I don't even know who that Bourjos is, but it would have been an amazing note without it.

Number two: The Rays have 10 of the top 79 picks in what's supposed to be a deep draft next June. Tampa's going to be good for a very long time, and I don't care who the Rays have just lost.

l. Manny and Johnny Damon with the Rays? Interesting, but probably not very important.
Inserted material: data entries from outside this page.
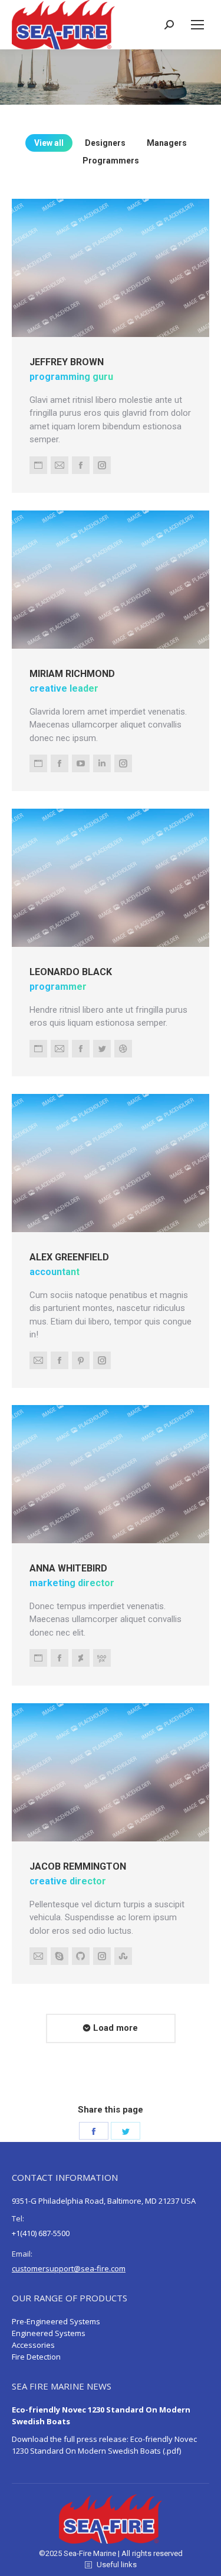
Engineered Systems (48, 2333)
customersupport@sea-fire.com (69, 2268)
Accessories (33, 2345)
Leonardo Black (70, 971)
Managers (167, 143)
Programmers (111, 160)
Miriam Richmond (72, 673)
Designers (105, 143)
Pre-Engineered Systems (56, 2321)
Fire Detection (36, 2356)
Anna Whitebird (68, 1568)
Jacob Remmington (77, 1866)
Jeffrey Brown (66, 362)
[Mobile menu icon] (197, 24)
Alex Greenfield (69, 1256)
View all (49, 143)
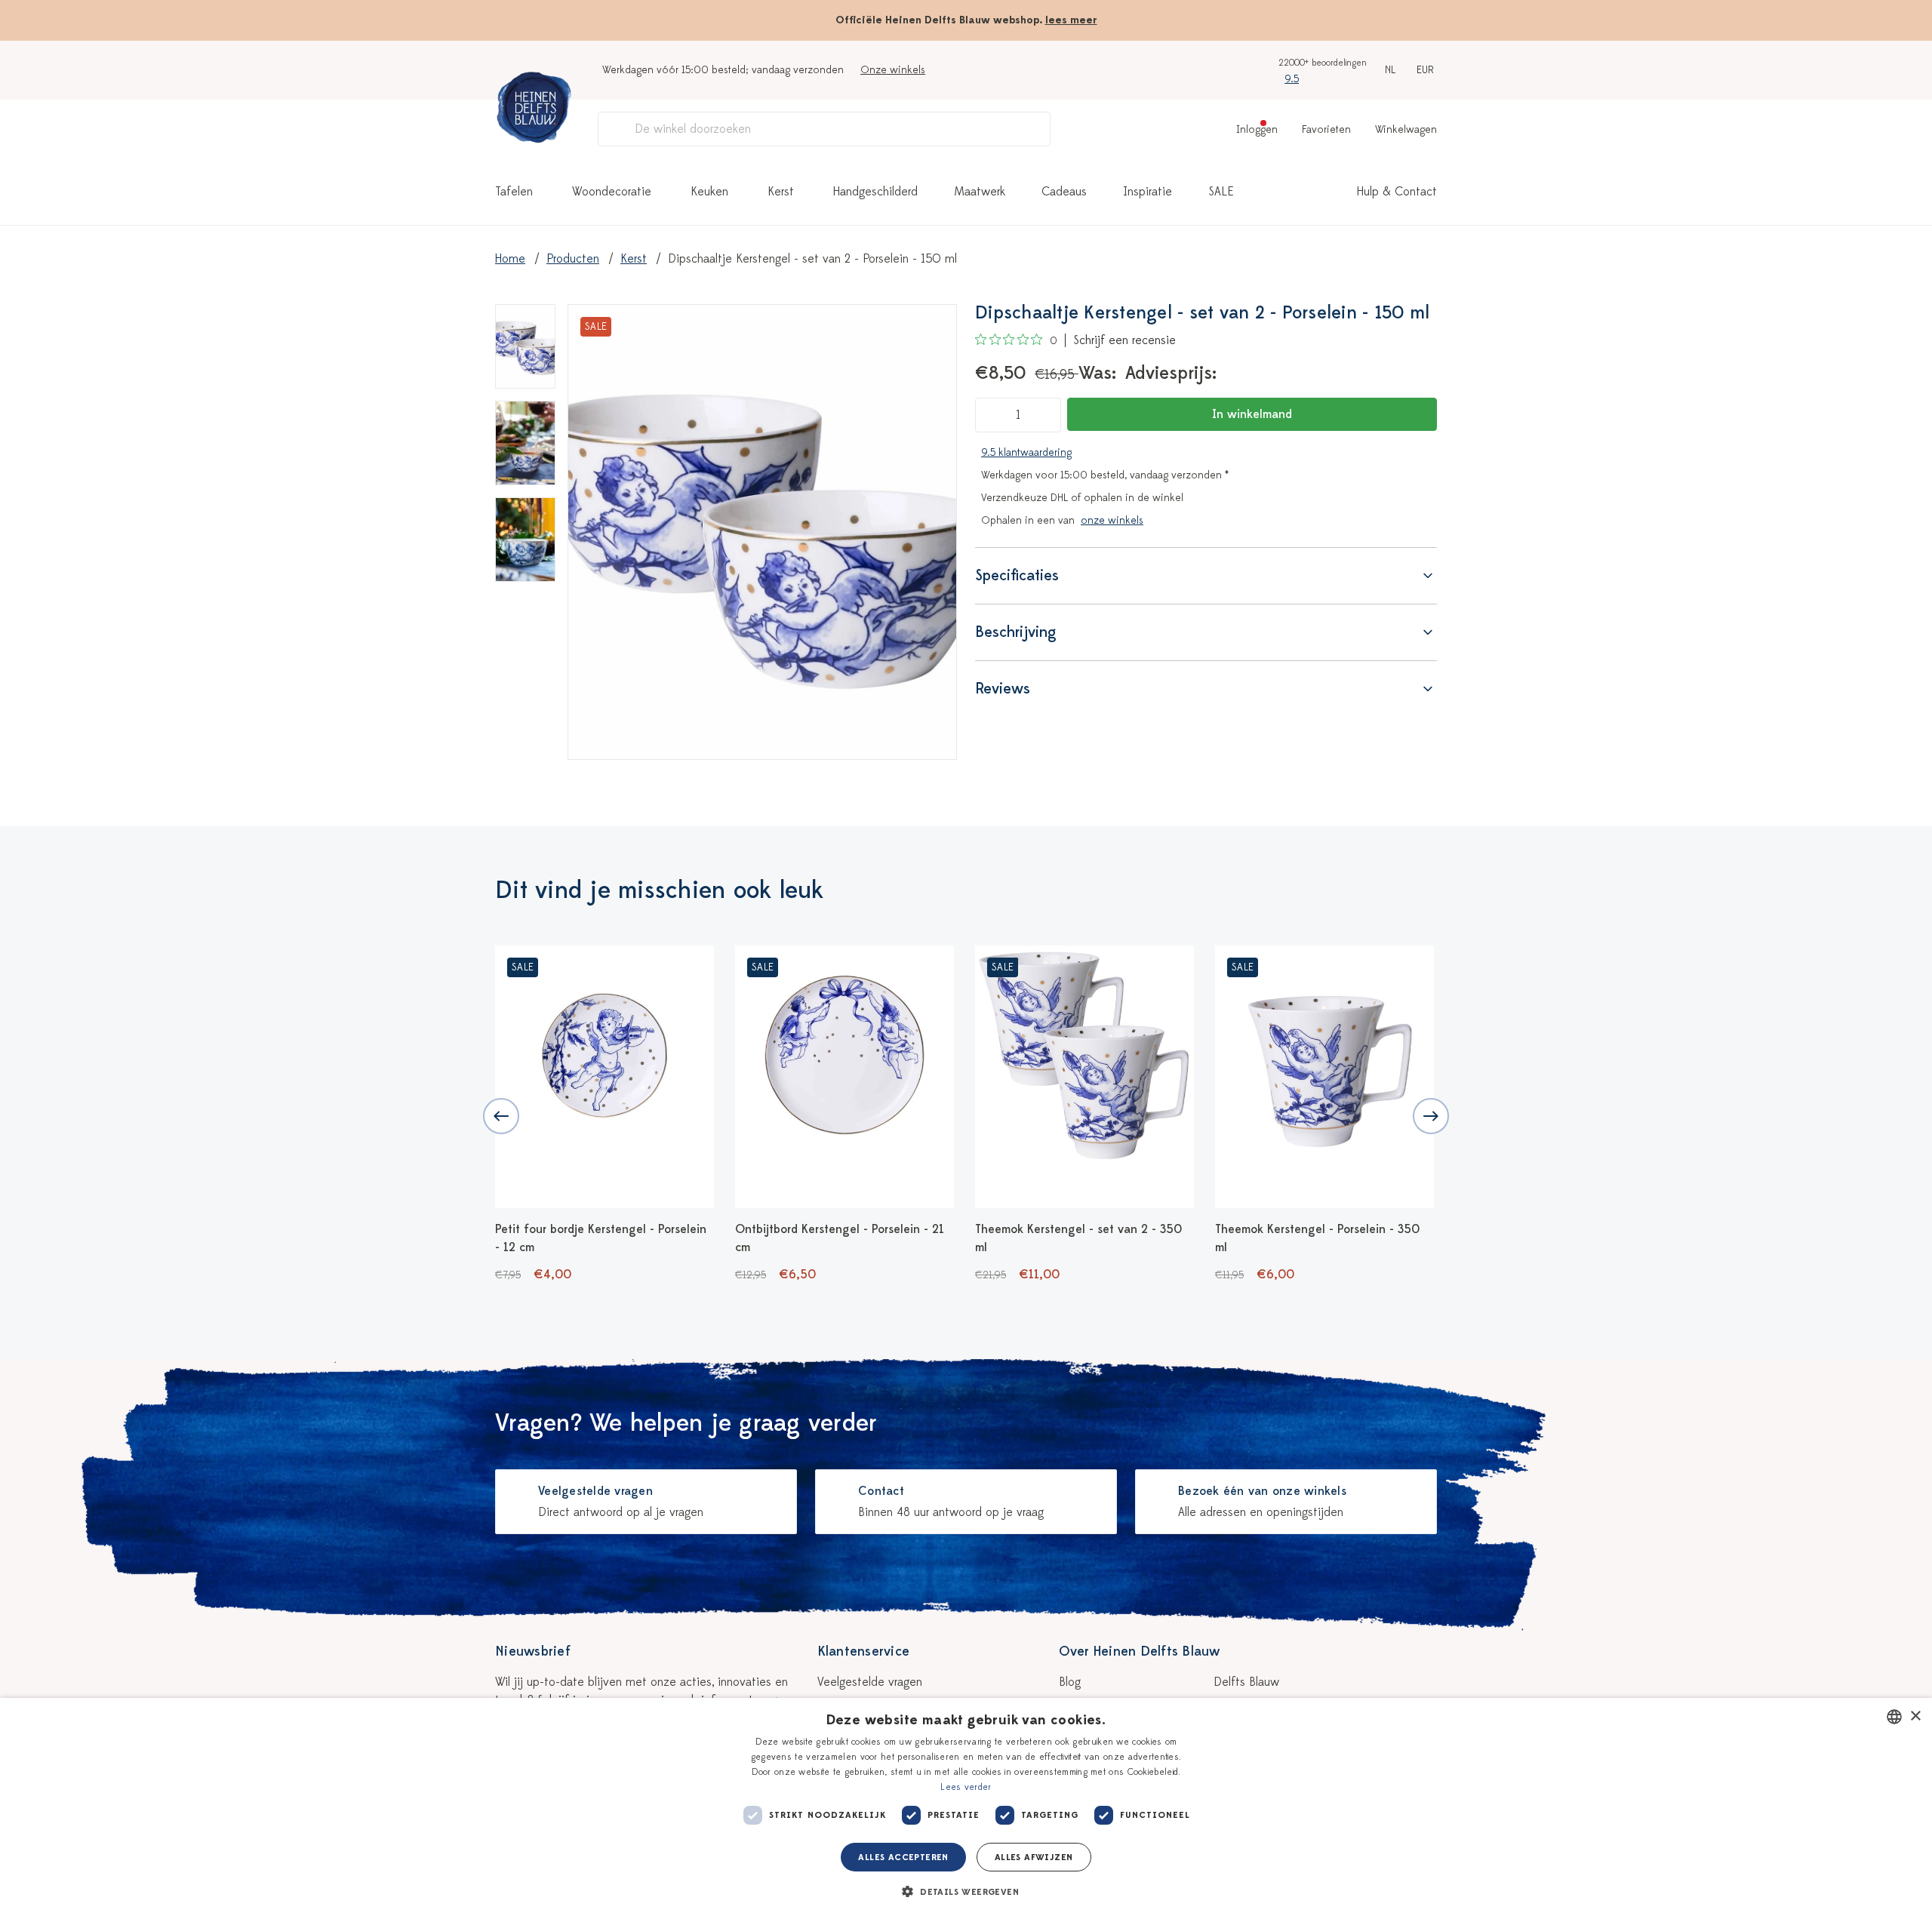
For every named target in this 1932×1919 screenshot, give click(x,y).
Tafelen (514, 191)
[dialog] (966, 1808)
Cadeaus (1064, 191)
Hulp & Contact (1397, 191)
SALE (1221, 191)
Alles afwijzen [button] (1034, 1857)
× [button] (1915, 1716)
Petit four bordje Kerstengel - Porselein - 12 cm (600, 1238)
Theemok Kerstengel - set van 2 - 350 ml (1078, 1238)
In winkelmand (1252, 414)
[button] (966, 1892)
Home (510, 258)
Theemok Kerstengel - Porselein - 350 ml (1317, 1238)
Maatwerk (979, 191)
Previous (501, 1116)
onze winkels (1112, 520)
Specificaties (1017, 575)
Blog (1070, 1682)
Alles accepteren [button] (903, 1857)
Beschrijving (1016, 632)
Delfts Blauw (1246, 1682)
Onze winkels (892, 69)
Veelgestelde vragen (869, 1682)
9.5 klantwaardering (1026, 452)
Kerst (781, 191)
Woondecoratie (611, 191)
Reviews (1002, 688)
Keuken (709, 191)
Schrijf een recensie (1124, 340)
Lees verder (965, 1787)
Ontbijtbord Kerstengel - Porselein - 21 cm (839, 1238)
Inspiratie (1147, 191)
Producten (572, 258)
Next (1431, 1116)
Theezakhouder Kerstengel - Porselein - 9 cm (1562, 1238)
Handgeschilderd (875, 191)
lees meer (1071, 20)
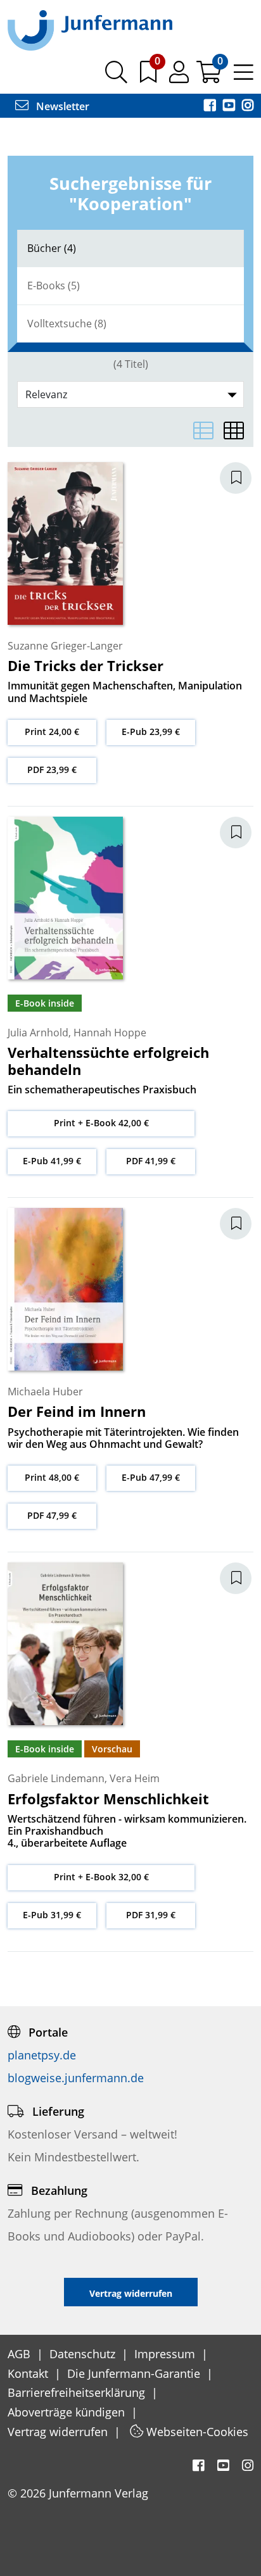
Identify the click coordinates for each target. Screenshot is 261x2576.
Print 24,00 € (52, 732)
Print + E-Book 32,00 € (101, 1877)
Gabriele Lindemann (56, 1778)
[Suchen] (116, 77)
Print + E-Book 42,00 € (101, 1123)
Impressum (166, 2353)
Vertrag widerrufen (59, 2431)
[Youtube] (230, 106)
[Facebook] (211, 106)
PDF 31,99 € (150, 1915)
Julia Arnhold (38, 1033)
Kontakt (29, 2373)
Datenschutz (83, 2353)
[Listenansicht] (203, 430)
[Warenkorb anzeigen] (210, 77)
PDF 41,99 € (150, 1161)
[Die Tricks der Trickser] (65, 543)
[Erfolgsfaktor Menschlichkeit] (65, 1643)
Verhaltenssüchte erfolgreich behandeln (108, 1060)
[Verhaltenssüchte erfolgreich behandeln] (65, 897)
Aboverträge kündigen (68, 2412)
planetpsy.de (42, 2055)
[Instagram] (247, 106)
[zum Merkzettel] (149, 77)
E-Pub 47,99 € (151, 1477)
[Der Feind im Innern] (65, 1288)
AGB (21, 2353)
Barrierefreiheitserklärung (78, 2392)
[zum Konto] (180, 77)
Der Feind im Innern (77, 1411)
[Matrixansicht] (234, 430)
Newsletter (61, 106)
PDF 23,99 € (52, 769)
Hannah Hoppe (109, 1033)
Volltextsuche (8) (66, 323)
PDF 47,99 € (52, 1515)
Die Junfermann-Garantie (135, 2373)
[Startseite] (90, 30)
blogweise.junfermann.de (76, 2077)
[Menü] (243, 77)
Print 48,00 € (52, 1477)
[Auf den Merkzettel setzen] (243, 478)
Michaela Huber (45, 1391)
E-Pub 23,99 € (151, 732)
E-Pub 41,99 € (52, 1161)
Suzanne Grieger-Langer (65, 646)
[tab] (130, 248)
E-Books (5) (53, 285)
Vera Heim (135, 1778)
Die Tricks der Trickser (85, 665)
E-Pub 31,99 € (52, 1915)
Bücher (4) (51, 248)
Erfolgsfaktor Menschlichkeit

m. Is it a rule at ESPN that Ed Werder must work in subfreezing weather?

n. RIP, Jack LaLanne. Thought you would live forever. You lived a life of fitness we should all aspire to.

o. At the risk of inviting you to see a self-immolation, I'll be interviewed by Mary Carillo on HBO's Real Sports show Tuesday night at 10 Eastern. But the real treat in the piece, if it makes the cut, will be Bailey the golden retriever chasing a tennis ball on a frozen field near our Boston home. That is one good dog.